2. Assoziationsanalyse basierend auf keinem SNP-Index
X-Achse: Chromosomenzahl;Jeder Punkt stellt den SNP-Indexwert dar.Die schwarze Linie steht für den angepassten SNP-Indexwert.Je größer der Wert ist, desto aussagekräftiger ist die Assoziation.
BMK-Fall
Der Hauptwirkungs-Quantitätsmerkmalslocus Fnl7.1 kodiert für ein in der späten Embryogenese reichlich vorhandenes Protein, das mit der Fruchthalslänge bei Gurken assoziiert ist
Veröffentlicht: Zeitschrift für Pflanzenbiotechnologie, 2020
Sequenzierungsstrategie:
Eltern (Jin5-508, YN): Neusequenzierung des gesamten Genoms für 34× und 20×.
DNA-Pools (50 Langhals- und 50 Kurzhals-DNAs): Neusequenzierung für 61× und 52×
Wichtigste Ergebnisse
In dieser Studie wurde eine segregierende Population (F2 und F2:3) durch Kreuzung der Langhalsgurkenlinie Jin5-508 und der Kurzhalsgurkenlinie YN erzeugt.Zwei DNA-Pools wurden von 50 Individuen mit extrem langen Hälsen und 50 Individuen mit extrem kurzen Hälsen erstellt.QTL mit Haupteffekt wurde auf Chr07 durch BSA-Analyse und traditionelle QTL-Kartierung identifiziert.Die Kandidatenregion wurde durch Feinkartierung, Quantifizierung der Genexpression und transgene Experimente weiter eingegrenzt, wodurch das Schlüsselgen für die Kontrolle der Halslänge, CsFnl7.1, entdeckt wurde.Darüber hinaus wurde festgestellt, dass Polymorphismus in der CsFnl7.1-Promotorregion mit einer entsprechenden Expression verbunden ist.Weitere phylogenetische Analysen legten nahe, dass der Fnl7.1-Locus höchstwahrscheinlich aus Indien stammt.

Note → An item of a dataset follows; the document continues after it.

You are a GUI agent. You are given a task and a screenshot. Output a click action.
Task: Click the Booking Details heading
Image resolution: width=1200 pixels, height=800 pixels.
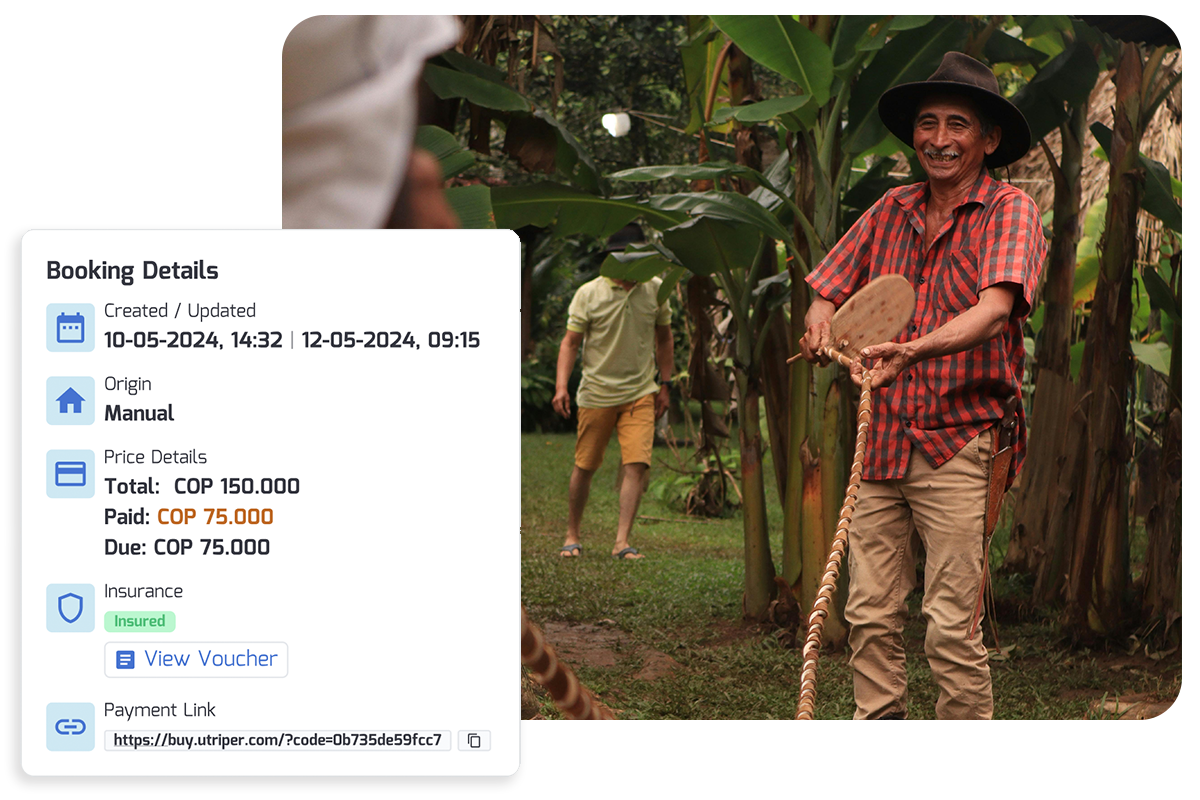132,271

QTL-Mapping in der BSA-Analyse zur Identifizierung der Kandidatenregion, die mit der Halslänge der Gurke assoziiert ist | LOD-Profile von Gurkenhals-QTL, identifiziert auf Chr07 |
Xu, X., et al.„Der Hauptwirkungs-Quantitätsmerkmals-Locus Fnl7.1 kodiert ein in der späten Embryogenese reichlich vorhandenes Protein, das mit der Fruchthalslänge bei Gurken verbunden ist.“Plant Biotechnology Journal 18.7 (2020).